**SOURCE DOCUMENT**
At the end of the day, in the absence of other evidence linking the termination decision to Bagwe's race or national origin, Papaioannou's comment standing alone is not enough to constitute circumstantial evidence of discrimination. See Perez v. Thorntons, Inc., 731 F.3d 699, 709 (7th Cir. 2013) ("Standing alone, biased comments do not establish discriminatory motive unless they were [made] by the decision maker and can be connected to the decision."). Rather than presenting a convincing mosaic of circumstantial evidence, Bagwe has presented "only one bit' or piece'." See Hobgood v. Ill. Gaming Bd., 731 F.3d 635, 644 (7th Cir. 2013). Because none of the other evidence Bagwe has marshalled supports an inference of discriminatory motive, Papaioannou's singular comment is not enough to point to the conclusion that the defendants were unlawfully motivated when they decided to fire her. See Langenbach, ___ F.3d ___, 2014 WL 3805439, at *4. Accordingly, she is not entitled to avoid summary judgment on her race and national origin discrimination claims under the direct method.

**THE TASKS**
A. Name every court case cited in the excerpt on Bagwe's discrimination claims.
B. Write the next paragraph of the excerpt on Bagwe's discrimination claims, starting after its final sentence.
The records come from a separate source unrelated to the text above.

**ENTRIES PROVIDED**
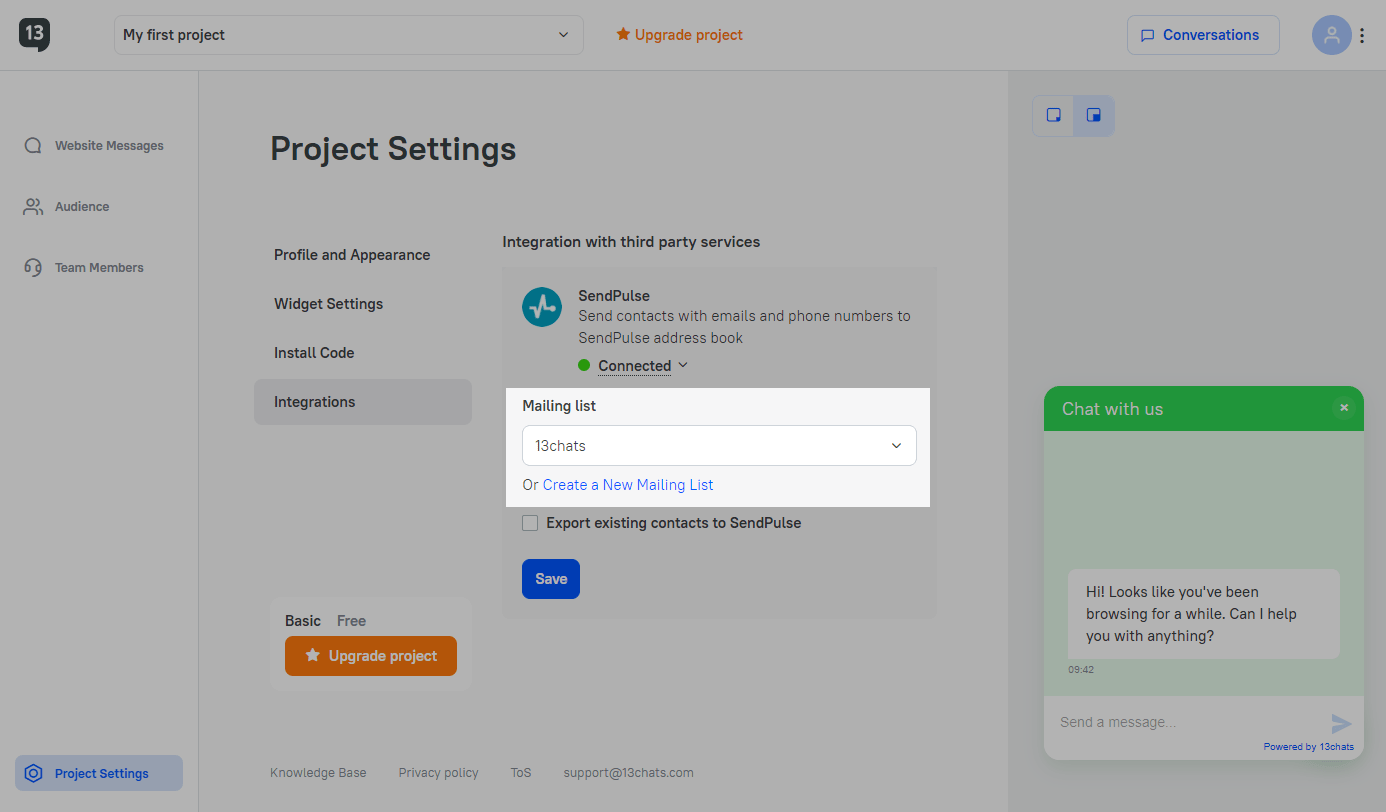Enable Export existing contacts to SendPulse
This screenshot has width=1386, height=812.
tap(530, 523)
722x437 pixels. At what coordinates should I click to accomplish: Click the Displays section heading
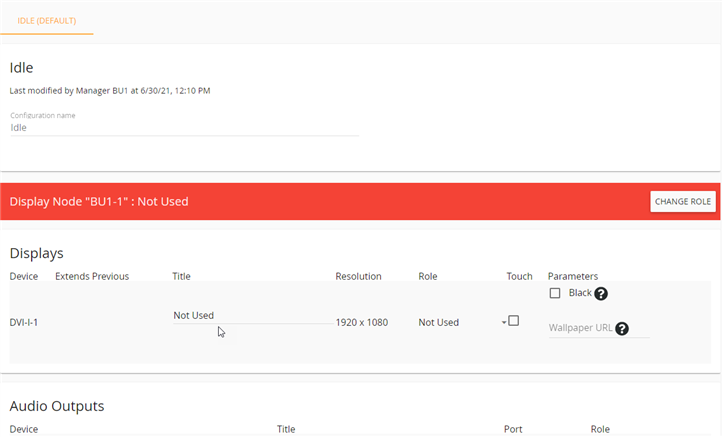click(37, 254)
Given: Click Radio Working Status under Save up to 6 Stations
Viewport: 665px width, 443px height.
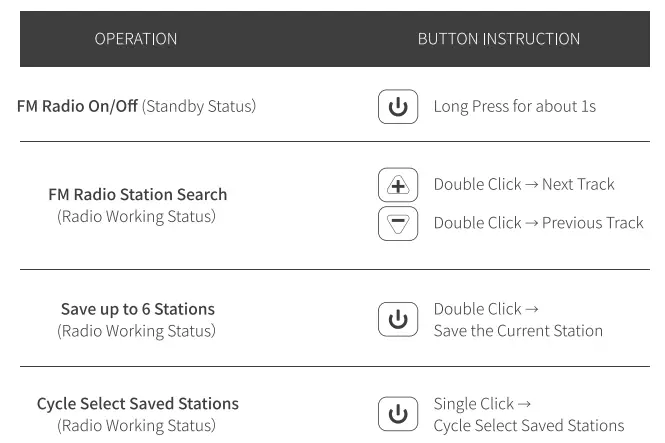Looking at the screenshot, I should (137, 331).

**ANSWERS TO THE PROBLEMS**
A.
Perez v. Thorntons, Inc.
Hobgood v. Ill. Gaming Bd.
Langenbach

B.
2. Indirect Method
To establish her discrimination claims under the indirect method of proof, Bagwe has the initial burden of making out a prima facie case that: (1) she is a member of a protected class; (2) she performed according to the defendants' reasonable expectations; (3) she nonetheless suffered an adverse employment action; and (4) similarly situated non-Asian American or non-Indian American employees were treated more favorably. See Morgan, 724 F.3d at 996. The first and third prongs are not in dispute here. And in cases like this, where the people judging a plaintiff's performance are the ones accused of discrimination, the second prong drops out of the analysis. See Oest, 240 F.3d at 612 n.3. Accordingly, the court's analysis begins with the fourth prong.
To show that others outside her class were treated better than her Bagwe points to her replacement. Her one-sentence argument is that the defendants treated her replacement more favorably than her because despite similar leadership issues, he was not fired until he struggled to learn how to handle long-term disability claims and engaged in conduct that cost Sedgwick money. (R. 160, Pl.'s Resp. at 23.) But the similarly-situated analysis is the same under the indirect method as it is under the direct method, see Langenbach, ___ F.3d ___, 2014 WL 3805439, at * 7, and for the same reasons explained above, Bagwe has failed to show that the events leading up to the replacement's termination support an inference that he was treated more favorably than she was because of her race or national origin. Neither comparing the reasons for their terminations nor the length of time it took for the defendants to fire the replacement supports an inference that the replacement received greater leniency for similar failures.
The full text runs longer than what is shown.